The Art of Knowing You

Alvi Aprilia
Chapter #4

Bab 3: Setelah Berbulan-bulan Berlalu

Sasti mencoba mencari celah kemungkinan kecil untuk bisa bertemu Nadiko di perjalanan ke kantor. Hari ini ia berangkat lebih pagi. Kalau biasanya Sasti selalu berada di gerbong belakang, kali ini ia berjalan sampai ke tengah. Kantor mereka hanya berjarak 2,6 kilometer. Kalaupun memang naik kereta, Nadiko pasti akan turun di stasiun yang sama dan melanjutkan perjalanan naik transportasi dengan tujuan yang sama pula.

Kalau memang Nadiko indekos di Jakarta, maka peluangnya sangat kecil, bahkan nyaris tidak ada. Tapi sekali lagi, ia hanya berusaha mencari celah dari peluang kecil itu. Jikalau pun, kedua mata Sasti menangkap sosok Nadiko di antara ribuan pengunjung kereta pagi itu, tidak ada yang akan dia lakukan. Maka ketika tidak ada tanda-tanda keajaiban itu akan datang, Sasti tetap menjalankan harinya seperti biasa.

Begitu sampai di kantor, Sasti langsung menulis to do list untuk hari ini. Lalu ia pergi ke pantry untuk menyantap sarapannya. Ia sampai tidak sempat sarapan karena berangkat lebih awal dari rutinitasnya.
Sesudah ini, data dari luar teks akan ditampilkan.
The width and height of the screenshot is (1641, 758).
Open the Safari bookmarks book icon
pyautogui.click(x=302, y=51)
“Pagi, Mas.” Sasti menyapa Mas Heru yang sedang menyeduh kopi.

“Pagi, Sas. Tumben sudah datang?” Mas Heru saja sampai terheran-heran melihat kehadiran Sasti sepagi ini.
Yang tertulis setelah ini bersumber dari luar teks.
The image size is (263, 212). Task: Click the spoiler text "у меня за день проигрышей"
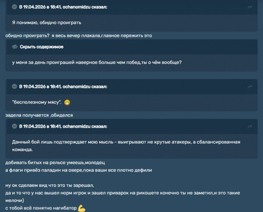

“Hehe, iya. Pengen tahu bedanya suasana kantor gimana kalau belum banyak penghuninya.” Sasti menjawab asal.

Mas Heru menanggapinya dengan serius. “Apa tuh bedanya?”

Sasti berpikir beberapa detik. “Lebih dingin.”
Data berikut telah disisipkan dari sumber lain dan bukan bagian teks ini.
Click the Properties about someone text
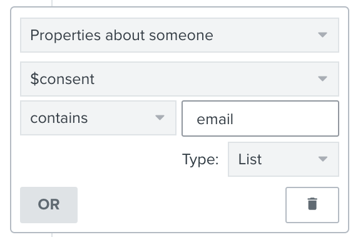coord(121,35)
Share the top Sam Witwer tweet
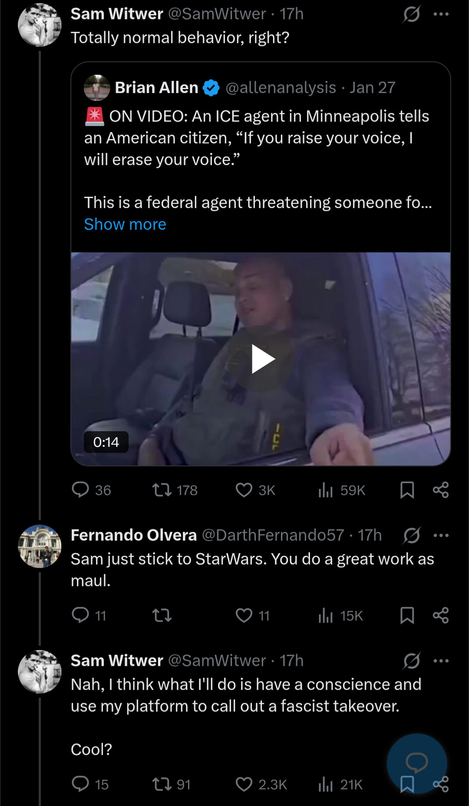This screenshot has width=469, height=806. (441, 490)
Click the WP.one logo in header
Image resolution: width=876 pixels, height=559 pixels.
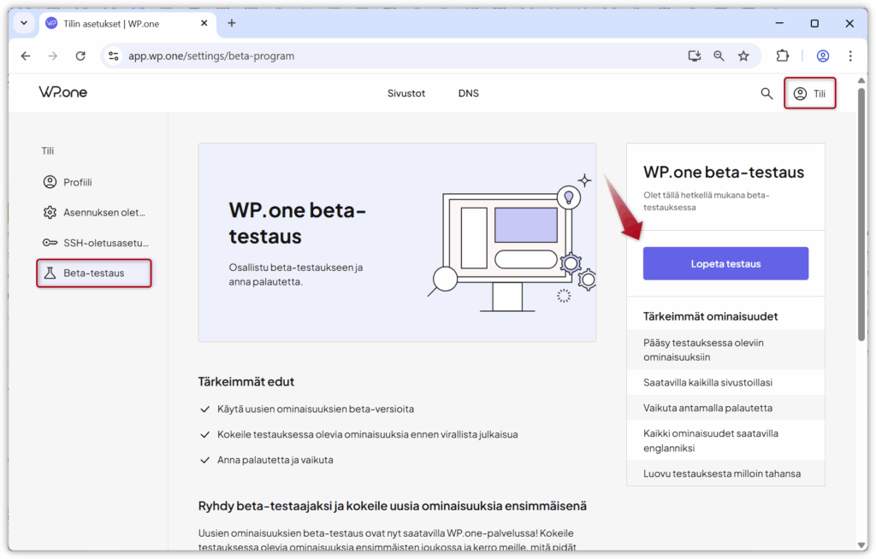(62, 92)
Mas Heru hanya mendesah. “Sarapan apa, tuh?”

“Nasi uduk. Mau, Mas?” Sasti membuka styrofoam putih yang dibawanya. Isinya ada nasi uduk, tempe orek, telur balado, timun, dan daun kemangi. Terlihat menggiurkan. “Nggak usah lah ya, Mas?”

“Emang kurang ajar lo ya!” damprat Mas Heru kesal. Beliau ini salah satu senior yang paling bisa diajak bercanda, apalagi kalau ada sohibnya, Mas Kilo. Makanya Sasti bisa leluasa untuk iseng seperti itu.

Sasti hanya cekikikan. “Nih, kalau mau. Nggak pedas tapi, soalnya karetnya cuma satu.”

“Lo kata gado-gado!” celetuk Mas Heru yang kini menarik kursi di sebelah Sasti. “Nggak, deh, gue udah sarapan salad sisa semalam.”

“Gaya bener! Kuat tuh perut sampai jam makan siang?”

“Ya paling nanti jam sepuluh udah nyari nasi.”

Sasti hanya tertawa. Kali ini ia menawarkannya dengan serius, tapi Mas Heru juga menolaknya dengan serius. Katanya kopi hitam saja sudah cukup. Soal jam sepuluh sudah cari nasi itu pasti akan terjadi.

“Lo punya pacar nggak, Sas?”

“Kenapa memang?” Sasti malah balik bertanya.

“Ya jawab aja, sih!”

Sasti tertawa, lalu menggeleng. “Nggak.”

“Gebetan?”

“Nggak juga.”

“Masa, sih? Lo galak ya kalau ke cowok?”